L’expert a considéré que M. [X] aurait dû informer son acheteur de ce sinistre, après avoir précisé que, sans l’historique et une facture de réparation du véhicule, il n’y a aucun moyen de connaître l’origine du châssis ni de savoir si les réparations ont été faites dans les règles de l’art.
15. Cependant, M. [X], après avoir rappelé que le sinistre évoqué s’est produit alors qu’il n’était pas encore propriétaire du véhicule litigieux et que celui-ci avait fait l’objet de réparations conformes, comme l’atteste le rapport Histovec qu’il avait remis au jour de la vente, a démontré qu’il n’existait aucun lien entre le sinistre de 2011 et les pannes alléguées, qui relevaient toutes de l’usure (cf. pièce n° 3 de l’intimé).

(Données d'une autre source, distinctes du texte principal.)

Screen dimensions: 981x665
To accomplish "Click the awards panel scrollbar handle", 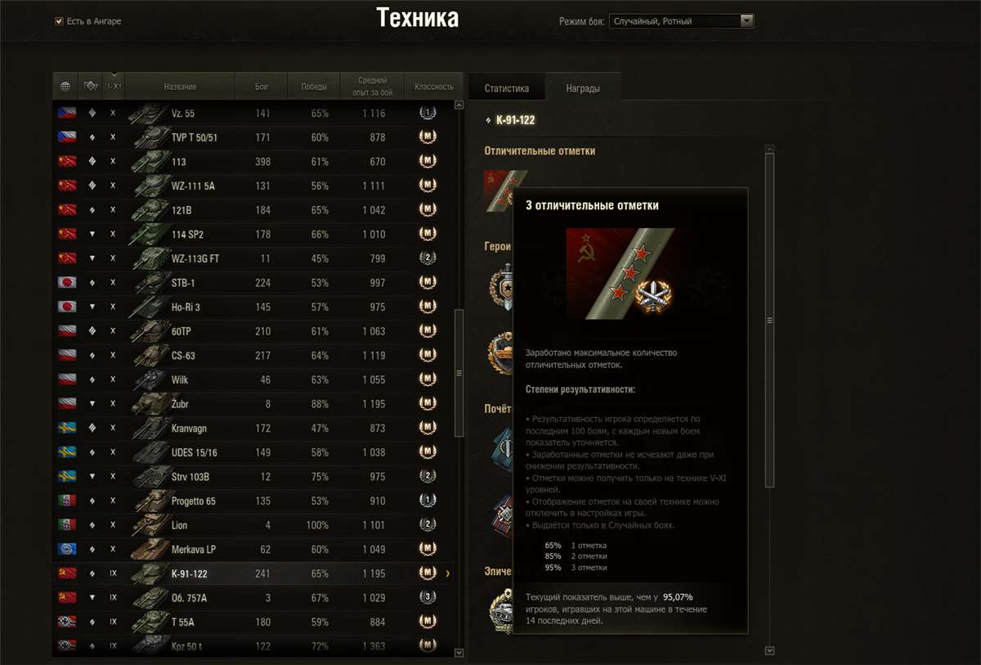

16. Il a également rappelé qu’il ignorait tout des anomalies suspectées par l’expert amiable quant à la numérotation du châssis, lequel ne s’est d’ailleurs pas montré catégorique, puisqu’il a écrit dans son rapport, pris d’un doute : « peut laisser penser à un véhicule volé et maquillé ».
17. En toute hypothèse, Mme [C] ne démontre pas l’existence d’un vice caché affectant le véhicule litigieux, alors que son propre expert a prouvé que la panne provenait de l’usure normale de celui-ci.
18. Elle allègue, mais ne démontre pas davantage, l’existence d’une réticence dolosive de la part de M. [X].
19. Elle ne justifie pas non plus l’organisation d’une expertise judiciaire, alors que son propre expert a écarté l’existence d’un vice caché.
20. En conséquence, il y a lieu de confirmer le jugement entrepris et de débouter Mme [C] de ses demandes.
21.Mme [C], succombant en appel, sera condamnée aux entiers dépens et à verser à M. [X] une somme de 1 800 euros au titre des frais exposés par lui en cause d’appel, non compris dans les dépens.
PAR CES MOTIFS
La cour,
Confirme le jugement entrepris,
Déboute les parties de leurs autres demandes,
Condamne Mme [Y] [Z] épouse [C] aux dépens d’appel,
Condamne Mme [Y] [Z] épouse [C] à verser à M. [L] [X] la somme de 1 800 euros sur le fondement des dispositions de l’article 700 du code de procédure civile.
Le présent arrêt a été signé par Monsieur Jacques BOUDY, président, et par Madame Audrey COLLIN, greffier, auquel la minute de la décision a été remise par le magistrat signataire.